### LISTED ENTRIES

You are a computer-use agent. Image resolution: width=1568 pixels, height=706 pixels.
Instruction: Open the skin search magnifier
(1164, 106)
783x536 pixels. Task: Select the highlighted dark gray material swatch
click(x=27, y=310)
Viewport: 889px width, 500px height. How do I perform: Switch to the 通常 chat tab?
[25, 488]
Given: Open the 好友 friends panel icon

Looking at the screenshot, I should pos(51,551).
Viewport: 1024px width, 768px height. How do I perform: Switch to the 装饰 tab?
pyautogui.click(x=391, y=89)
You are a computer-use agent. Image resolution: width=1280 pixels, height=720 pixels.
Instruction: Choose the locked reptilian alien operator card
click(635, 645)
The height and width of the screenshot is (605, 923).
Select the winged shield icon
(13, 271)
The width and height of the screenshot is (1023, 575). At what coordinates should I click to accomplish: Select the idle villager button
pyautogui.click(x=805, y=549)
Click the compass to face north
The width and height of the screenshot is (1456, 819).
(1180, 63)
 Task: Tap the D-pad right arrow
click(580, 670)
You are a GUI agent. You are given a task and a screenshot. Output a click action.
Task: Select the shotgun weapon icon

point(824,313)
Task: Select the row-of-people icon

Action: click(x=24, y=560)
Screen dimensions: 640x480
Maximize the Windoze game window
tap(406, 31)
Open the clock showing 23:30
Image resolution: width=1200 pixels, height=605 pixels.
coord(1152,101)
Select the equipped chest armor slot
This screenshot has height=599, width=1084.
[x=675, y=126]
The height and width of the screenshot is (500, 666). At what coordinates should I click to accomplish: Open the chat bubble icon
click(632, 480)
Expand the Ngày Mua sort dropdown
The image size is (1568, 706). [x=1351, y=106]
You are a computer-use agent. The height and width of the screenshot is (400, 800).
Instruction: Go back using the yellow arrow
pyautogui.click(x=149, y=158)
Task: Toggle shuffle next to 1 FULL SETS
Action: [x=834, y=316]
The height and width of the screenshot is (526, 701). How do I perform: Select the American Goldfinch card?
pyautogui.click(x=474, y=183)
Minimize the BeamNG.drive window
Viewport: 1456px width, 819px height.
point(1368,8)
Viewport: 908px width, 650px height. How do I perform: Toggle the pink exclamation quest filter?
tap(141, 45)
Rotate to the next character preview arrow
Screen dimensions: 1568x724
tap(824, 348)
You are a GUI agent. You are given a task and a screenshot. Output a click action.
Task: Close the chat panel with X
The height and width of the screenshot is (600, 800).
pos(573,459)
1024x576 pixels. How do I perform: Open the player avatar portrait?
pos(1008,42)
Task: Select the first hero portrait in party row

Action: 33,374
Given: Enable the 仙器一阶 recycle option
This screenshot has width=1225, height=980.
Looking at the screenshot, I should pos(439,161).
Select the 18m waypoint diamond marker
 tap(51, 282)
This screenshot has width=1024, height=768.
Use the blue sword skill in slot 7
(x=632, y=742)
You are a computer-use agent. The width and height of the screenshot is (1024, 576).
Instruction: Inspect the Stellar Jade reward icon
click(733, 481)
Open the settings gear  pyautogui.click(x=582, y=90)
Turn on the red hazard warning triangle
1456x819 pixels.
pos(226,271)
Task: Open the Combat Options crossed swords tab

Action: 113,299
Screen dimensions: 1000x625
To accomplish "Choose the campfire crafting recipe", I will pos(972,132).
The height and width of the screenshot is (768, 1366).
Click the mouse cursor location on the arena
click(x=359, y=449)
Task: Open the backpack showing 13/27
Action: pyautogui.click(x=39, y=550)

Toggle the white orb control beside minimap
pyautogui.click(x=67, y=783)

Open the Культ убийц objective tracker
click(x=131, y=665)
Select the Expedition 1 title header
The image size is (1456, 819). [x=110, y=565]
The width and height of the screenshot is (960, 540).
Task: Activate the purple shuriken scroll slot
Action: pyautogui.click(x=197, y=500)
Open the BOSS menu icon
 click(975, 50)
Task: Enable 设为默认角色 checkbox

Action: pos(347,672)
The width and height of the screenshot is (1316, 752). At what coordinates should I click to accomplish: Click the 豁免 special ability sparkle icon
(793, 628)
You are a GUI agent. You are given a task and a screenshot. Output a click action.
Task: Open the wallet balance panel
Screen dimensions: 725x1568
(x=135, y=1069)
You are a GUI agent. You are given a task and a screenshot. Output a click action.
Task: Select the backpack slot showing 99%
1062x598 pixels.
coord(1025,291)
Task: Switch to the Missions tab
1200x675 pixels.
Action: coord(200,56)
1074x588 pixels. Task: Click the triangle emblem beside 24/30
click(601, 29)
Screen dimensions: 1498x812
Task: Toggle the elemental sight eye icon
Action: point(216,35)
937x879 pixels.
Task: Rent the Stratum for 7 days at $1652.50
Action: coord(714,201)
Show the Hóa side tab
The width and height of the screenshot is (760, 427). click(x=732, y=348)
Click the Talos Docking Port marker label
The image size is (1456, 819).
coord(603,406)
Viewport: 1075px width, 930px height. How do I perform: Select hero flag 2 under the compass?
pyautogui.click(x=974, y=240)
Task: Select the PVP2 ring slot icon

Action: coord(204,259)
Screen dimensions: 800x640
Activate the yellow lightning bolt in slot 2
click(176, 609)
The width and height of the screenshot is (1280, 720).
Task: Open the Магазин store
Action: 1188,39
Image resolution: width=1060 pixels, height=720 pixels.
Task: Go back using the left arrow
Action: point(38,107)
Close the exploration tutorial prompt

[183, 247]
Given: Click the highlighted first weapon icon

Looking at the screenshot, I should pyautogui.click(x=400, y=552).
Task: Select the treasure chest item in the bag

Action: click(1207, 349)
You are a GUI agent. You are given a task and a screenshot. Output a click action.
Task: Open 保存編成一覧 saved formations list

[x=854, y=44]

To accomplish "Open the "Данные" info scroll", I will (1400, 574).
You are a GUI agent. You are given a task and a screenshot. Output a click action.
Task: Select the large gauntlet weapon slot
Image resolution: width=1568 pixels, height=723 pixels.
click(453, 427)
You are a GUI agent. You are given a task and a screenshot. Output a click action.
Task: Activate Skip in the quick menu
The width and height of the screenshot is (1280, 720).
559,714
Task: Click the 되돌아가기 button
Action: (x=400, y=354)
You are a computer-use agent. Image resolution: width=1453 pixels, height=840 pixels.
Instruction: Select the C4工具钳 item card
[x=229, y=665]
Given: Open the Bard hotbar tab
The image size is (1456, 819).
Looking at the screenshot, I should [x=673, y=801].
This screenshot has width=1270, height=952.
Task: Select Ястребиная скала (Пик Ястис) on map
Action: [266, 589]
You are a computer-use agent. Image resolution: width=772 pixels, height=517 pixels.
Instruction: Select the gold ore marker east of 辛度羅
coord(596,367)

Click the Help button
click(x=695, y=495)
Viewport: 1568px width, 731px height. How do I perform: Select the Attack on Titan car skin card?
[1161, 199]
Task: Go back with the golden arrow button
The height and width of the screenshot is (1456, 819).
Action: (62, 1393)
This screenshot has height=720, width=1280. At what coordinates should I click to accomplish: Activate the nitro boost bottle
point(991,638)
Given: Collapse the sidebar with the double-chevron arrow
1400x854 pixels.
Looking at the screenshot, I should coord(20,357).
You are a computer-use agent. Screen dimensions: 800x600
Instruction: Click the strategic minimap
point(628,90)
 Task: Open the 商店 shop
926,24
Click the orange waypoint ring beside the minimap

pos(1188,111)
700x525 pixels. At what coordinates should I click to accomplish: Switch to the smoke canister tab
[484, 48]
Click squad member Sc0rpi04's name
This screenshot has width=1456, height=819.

### REQUIREMENT
Pull out every line of the items above that contains the string "dimensions", treating uppercase and lowercase as different.

### RESPONSE
Screen dimensions: 640x480
Screen dimensions: 1568x724
Screen dimensions: 1000x625
Screen dimensions: 725x1568
Screen dimensions: 1498x812
Screen dimensions: 800x640
You are a computer-use agent. Screen dimensions: 800x600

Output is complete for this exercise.